13and Toulouse University Hospital, Toulouse, France (V.R., A.S.).
Abstract
Background: The efficacy of rifaximin in the secondary prevention of overt hepatic encephalopathy (HE) is well documented, but its effectiveness in preventing a first episode in patients after transjugular intrahepatic portosystemic shunt (TIPS) has not been established.
Objective: To determine whether rifaximin prevents overt HE after TIPS compared with placebo.
Participants: 197 patients with cirrhosis undergoing TIPS for intractable ascites or prevention of variceal rebleeding.
Intervention: Patients were randomly assigned to receive rifaximin (600 mg twice daily) or placebo, beginning 14 days before TIPS and continuing for 168 days after the procedure.
Measurements: The primary efficacy end point was incidence of overt HE within 168 days after the TIPS procedure.
Results: An episode of overt HE occurred in 34% (95% CI, 25% to 44%) of patients in the rifaximin group (n = 93) and 53% (CI, 43% to 63%) in the placebo group (n = 93) during the postprocedure period (odds ratio, 0.48 [CI, 0.27 to 0.87]). Neither the incidence of adverse events nor transplant-free survival was significantly different between the 2 groups.

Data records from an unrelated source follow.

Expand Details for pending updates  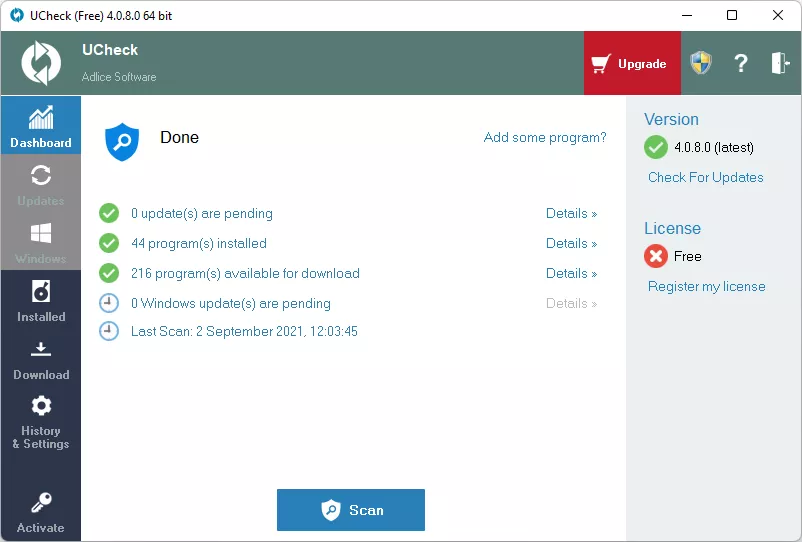click(x=571, y=213)
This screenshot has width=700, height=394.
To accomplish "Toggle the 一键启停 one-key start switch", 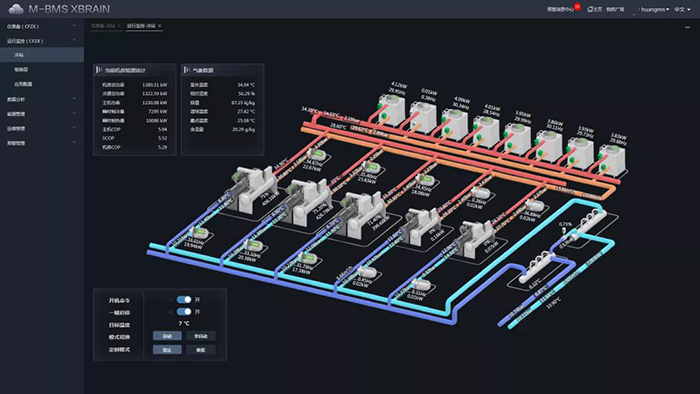I will (x=183, y=311).
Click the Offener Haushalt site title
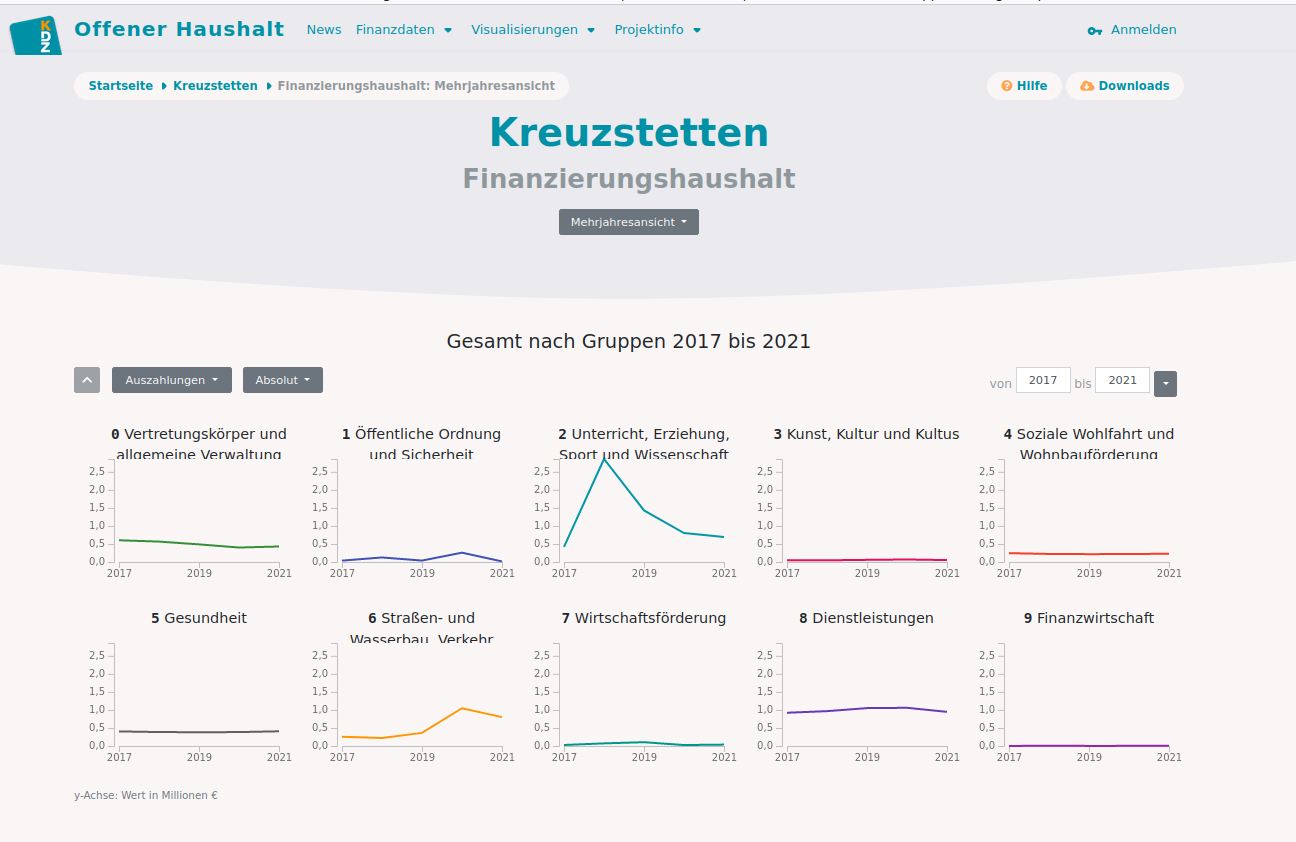 [x=179, y=29]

Limitations: The study's conclusion applies mainly to patients with alcoholic cirrhosis, who made up the study population. The potential benefit of rifaximin 6 months after TIPS and beyond remains to be investigated.
Conclusion: In patients with cirrhosis treated with TIPS, rifaximin was well tolerated and reduced the risk for overt HE. Rifaximin should therefore be considered for prophylaxis of post-TIPS HE.
Primary funding source: French Public Health Ministry.